Department Hosts Latin American Urban Health Expert

Posted in News Story

Rebecca Gribble ’19, Dr. Usama Bilal, and Dr. Bernhard Liese

Dr. Usama Bilal, Assistant Professor at the Dornsife School of Public Health at Drexel University, addressed the Georgetown community last month. In presenting on “Health and Health Inequalities in Cities of Latin America,” Dr. Bilal provided an introduction to the Salud Urbana en América Latina (SALURBAL) Project and kindly shared preliminary results in patterns of life expectancy and urban mortality across cities in Latin America. 

After introducing the audience to the SALURBAL Project, its team, goals and processes, Dr. Bilal described some of the Project’s evaluation elements to illustrate the complexities and challenges of evaluating the effects of policies and interventions on health, equity, and the environment in urban settings. To address working in such diverse environments, the SALURBAL project and Dr. Bilal employ systems-thinking and simulation models to evaluate links between the urban environment and health, and then plausible policy impacts.

A large challenge in conducting research in urban areas is identifying the boundaries of a city, sub-cities, and neighborhoods within a city. At the city level, Dr. Bilal presented preliminary results regarding life expectancy and mortality profiles between 363 cities in nine Latin American countries, and shared life expectancy within six large cities at the administrative unit level (comunas, municipios, distritos, cantones). Dr. Bilal visualized the results in a way that made comparisons across cities in the same country, and the region, clear and striking in what they displayed. The patterns showed cities with larger proportions of mortality due to communicable diseases, cancer, or violent injuries. These results were then plotted against a social environment index, showing some expected results such as a rise in cancer and non-communicable diseases as the social environment index increases but some surprising results, such as unintentional and violent injuries being responsible for higher mortality levels in middle, rather than low or high social environment index scores.

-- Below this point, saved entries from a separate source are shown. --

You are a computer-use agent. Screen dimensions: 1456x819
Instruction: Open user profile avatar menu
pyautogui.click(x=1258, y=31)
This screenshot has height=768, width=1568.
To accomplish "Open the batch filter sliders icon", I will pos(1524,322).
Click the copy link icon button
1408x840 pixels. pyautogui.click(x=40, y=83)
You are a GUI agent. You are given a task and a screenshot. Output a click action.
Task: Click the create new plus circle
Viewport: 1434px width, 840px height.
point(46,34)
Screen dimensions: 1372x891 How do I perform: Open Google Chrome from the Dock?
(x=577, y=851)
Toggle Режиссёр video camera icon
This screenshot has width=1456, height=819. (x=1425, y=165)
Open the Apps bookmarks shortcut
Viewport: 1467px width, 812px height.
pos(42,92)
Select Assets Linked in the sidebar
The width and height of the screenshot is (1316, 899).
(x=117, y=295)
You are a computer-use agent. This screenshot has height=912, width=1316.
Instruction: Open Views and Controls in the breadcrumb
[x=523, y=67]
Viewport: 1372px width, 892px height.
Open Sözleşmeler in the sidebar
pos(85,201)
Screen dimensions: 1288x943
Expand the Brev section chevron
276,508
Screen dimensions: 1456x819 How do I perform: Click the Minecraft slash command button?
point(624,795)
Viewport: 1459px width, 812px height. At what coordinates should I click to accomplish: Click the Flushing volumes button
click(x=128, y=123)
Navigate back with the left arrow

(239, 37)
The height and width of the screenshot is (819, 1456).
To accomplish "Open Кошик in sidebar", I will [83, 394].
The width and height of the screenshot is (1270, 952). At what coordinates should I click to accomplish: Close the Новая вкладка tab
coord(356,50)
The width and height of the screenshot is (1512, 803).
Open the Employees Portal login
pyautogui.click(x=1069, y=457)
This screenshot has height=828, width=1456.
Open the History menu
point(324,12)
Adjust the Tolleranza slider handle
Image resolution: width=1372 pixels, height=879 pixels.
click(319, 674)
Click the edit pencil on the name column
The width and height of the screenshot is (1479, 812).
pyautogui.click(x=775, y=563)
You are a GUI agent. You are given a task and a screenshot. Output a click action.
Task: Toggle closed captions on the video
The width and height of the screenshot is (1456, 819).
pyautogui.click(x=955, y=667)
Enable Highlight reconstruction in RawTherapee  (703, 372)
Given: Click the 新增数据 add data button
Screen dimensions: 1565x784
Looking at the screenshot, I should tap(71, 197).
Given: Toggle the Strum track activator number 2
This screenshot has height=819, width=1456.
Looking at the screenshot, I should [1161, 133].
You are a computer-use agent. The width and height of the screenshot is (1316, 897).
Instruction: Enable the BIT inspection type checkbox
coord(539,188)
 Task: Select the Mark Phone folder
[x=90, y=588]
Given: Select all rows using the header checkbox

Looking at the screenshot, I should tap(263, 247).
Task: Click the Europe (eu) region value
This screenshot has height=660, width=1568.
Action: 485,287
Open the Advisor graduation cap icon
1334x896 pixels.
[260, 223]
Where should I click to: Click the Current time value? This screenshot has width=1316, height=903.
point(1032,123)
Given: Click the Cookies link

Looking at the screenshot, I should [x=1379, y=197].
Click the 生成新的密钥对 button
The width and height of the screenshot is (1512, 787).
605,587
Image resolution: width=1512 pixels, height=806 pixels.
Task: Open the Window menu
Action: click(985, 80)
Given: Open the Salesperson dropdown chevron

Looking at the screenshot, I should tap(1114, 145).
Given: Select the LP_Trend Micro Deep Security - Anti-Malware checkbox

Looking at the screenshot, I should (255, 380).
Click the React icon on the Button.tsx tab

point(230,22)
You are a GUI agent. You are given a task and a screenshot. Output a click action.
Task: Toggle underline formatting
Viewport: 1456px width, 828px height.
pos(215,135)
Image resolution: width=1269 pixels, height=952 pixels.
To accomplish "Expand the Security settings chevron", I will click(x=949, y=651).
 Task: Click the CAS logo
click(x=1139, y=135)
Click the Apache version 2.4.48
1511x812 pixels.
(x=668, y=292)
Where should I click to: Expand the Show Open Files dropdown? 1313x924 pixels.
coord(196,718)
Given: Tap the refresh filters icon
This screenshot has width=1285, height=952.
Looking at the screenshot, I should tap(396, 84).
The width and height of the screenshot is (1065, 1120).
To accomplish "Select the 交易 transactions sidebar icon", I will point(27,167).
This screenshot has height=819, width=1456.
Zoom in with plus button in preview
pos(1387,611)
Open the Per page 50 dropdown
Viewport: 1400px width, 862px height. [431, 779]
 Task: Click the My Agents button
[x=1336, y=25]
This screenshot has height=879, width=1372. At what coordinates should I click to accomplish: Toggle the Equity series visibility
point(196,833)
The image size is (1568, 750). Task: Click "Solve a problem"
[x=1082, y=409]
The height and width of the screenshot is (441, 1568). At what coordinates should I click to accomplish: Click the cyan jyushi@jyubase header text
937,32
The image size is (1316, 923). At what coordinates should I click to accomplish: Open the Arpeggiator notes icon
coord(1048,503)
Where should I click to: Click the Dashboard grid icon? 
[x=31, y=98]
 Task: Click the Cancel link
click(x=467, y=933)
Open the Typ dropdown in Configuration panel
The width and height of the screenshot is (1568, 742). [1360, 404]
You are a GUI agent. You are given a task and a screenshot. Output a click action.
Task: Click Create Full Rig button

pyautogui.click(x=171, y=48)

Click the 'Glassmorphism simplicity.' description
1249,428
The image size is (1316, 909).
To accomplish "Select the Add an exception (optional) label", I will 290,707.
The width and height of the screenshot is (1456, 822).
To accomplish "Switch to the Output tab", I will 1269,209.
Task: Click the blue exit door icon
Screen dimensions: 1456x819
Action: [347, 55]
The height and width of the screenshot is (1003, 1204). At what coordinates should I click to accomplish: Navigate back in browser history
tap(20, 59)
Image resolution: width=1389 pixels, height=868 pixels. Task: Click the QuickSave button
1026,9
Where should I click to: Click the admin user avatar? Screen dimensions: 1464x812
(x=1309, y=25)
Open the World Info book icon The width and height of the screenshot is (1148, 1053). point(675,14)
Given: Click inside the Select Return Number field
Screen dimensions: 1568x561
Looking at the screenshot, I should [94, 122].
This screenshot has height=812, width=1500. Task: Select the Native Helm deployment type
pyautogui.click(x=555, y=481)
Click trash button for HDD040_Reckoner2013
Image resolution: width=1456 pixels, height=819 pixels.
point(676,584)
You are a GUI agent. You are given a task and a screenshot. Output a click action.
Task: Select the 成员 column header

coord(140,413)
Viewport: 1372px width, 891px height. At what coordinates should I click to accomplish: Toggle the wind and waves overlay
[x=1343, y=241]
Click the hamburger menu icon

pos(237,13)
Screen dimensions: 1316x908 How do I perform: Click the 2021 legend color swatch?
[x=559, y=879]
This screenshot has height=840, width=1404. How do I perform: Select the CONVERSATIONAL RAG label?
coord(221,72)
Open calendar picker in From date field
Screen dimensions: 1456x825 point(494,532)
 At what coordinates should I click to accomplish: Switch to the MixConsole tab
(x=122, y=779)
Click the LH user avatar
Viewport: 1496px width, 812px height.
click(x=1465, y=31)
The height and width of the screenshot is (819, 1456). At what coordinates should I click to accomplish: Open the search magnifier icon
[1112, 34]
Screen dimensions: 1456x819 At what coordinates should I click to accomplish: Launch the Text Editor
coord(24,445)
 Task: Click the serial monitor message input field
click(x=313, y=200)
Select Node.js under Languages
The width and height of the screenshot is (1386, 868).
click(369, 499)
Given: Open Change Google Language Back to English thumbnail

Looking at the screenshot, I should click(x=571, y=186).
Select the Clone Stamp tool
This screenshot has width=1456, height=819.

Dr. Bilal brought exciting and novel results to Georgetown in an engaging and informative session, which presented real-world application of epidemiological practice for students and a wider audience to learn from. The Georgetown Urban Health Collaborative thanks Dr. Bilal for sharing his work and highlighting research in urban areas.

The event was organized by Georgetown’s Urban Health Collaborative (UHC), which is housed in the Department of International Health.  Launched in 2017, the UHC aims to champion urban health research & development in cities around the world and the Washington, DC area.